01 March 2012

The journey at night



Driving home at night you see immense clouds piled up, illuminated by a hidden moon, and you think of alien planets; you think of places humans will never go. But if through some unimaginable process you stood on one of those planets, what would you feel, standing alone, looking up at a sky like that, as far from home as any human had ever ventured, impossibly far from anyone you knew, so far from anyone at all that the rest of your species might never have existed? Terror? Panic? Probably. But perhaps you might also feel an overwhelming joy, an ecstasy you could never have imagined until now, until this moment when you stand somewhere no one has ever stood, looking at an elegiac sky no one until now has ever seen, ready to explore a world where you have almost no idea what to expect. You hope to find something alive but have no idea what form it might take, nor even whether you’ll recognise it as a living thing. If the metaphor of being torn between conflicting emotions has any truth, you have already been dismembered.

Driving home at night you see eyes shining from the long grass clogging a roadside drain. Knowing the eyes belong to a cat, you slow down; you expect the cat to crouch and wait but know cats sometimes misjudge a car’s speed and dash for the security of their own territory. You relax as the car cruises past and the eyes wink out. Further along, a tiny hedgehog wanders on the road as if following some convoluted, invisible path; the little creature stops, runs a little way, turns, trots a little further, returns to the middle of the road. You slow down and pass carefully, hoping it survives the night yet torn by the knowledge that this beautiful little animal lives here at the expense of other lives with histories here that stretch back millennia. Yet you could not run it down and save those other lives. A year ago a hedgehog ran out in front of the car as you drove home one night and you’ve never forgotten the dreadful crunch as you crushed it. You could not deliberately run down an animal no matter how righteous the rationale. One death won’t matter to the population, but it matters to the individual.

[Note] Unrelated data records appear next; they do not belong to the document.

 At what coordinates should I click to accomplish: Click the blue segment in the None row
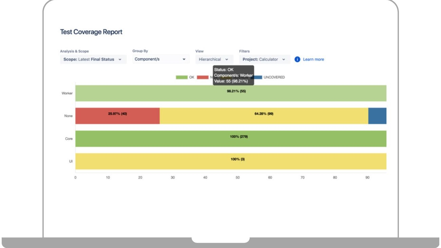click(377, 116)
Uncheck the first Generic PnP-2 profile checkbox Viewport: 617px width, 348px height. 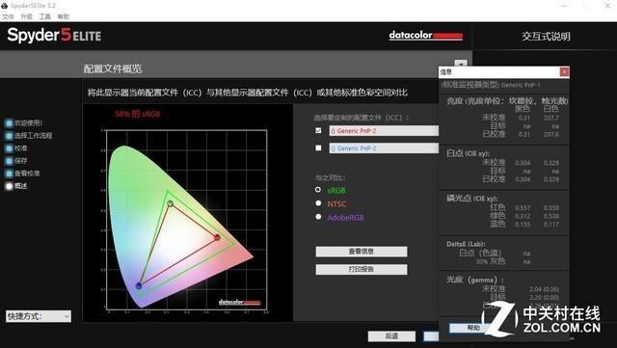click(318, 130)
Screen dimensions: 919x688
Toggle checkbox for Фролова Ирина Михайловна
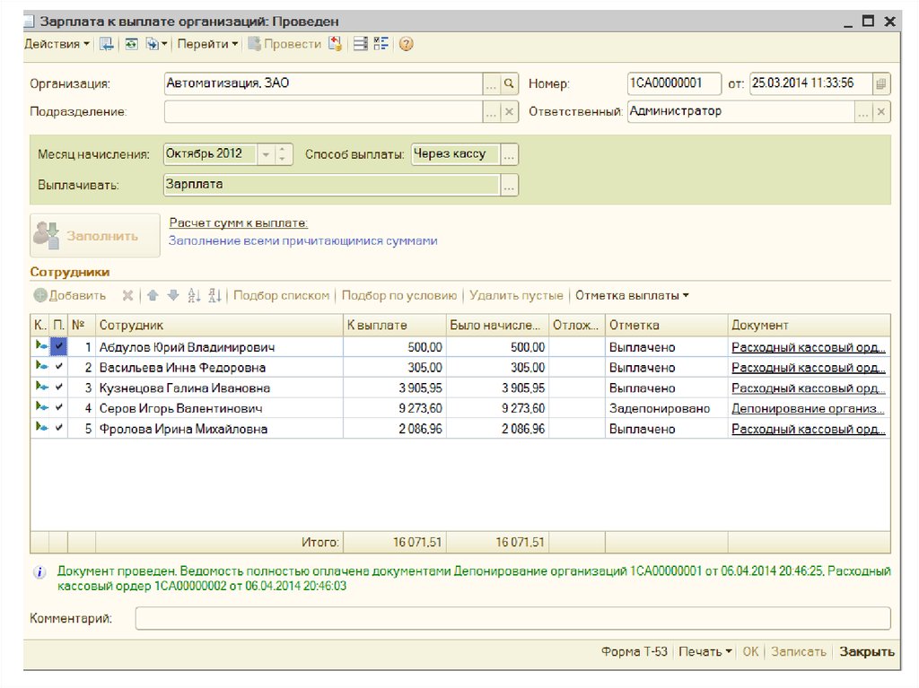tap(59, 429)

Driving home at night you cannot hear the crickets singing in the dry grasses. You cannot hear the ruru calling from the dark inside the macrocarpas, nor the rustle of the poplar leaves shimmering in the moonlight. You hear only the rush of air, the sound of tyres on tarmac, the engine humming and the intermittent rattle of something loose in the boot. You know the night wind outside will feel cool but not cold, but you know this only because you’ve switched the heater off. The car smells slightly of chlorine from the swimming gear you used this afternoon but you imagine the night will smell like cow shit and silage because right now you’re driving past a dairy shed. When you drive somewhere, what you imagine is as important as what you sense.

You could drive forever on a night like this, driving in moonlight with wild clouds, with strange things slipping through the shadows and stranger things inhabiting the edges of your imagination. Your destination no longer matters because you have already arrived; here, driving home at night you are already at home.



Photo: In the fjords of southern Chile, December 2011.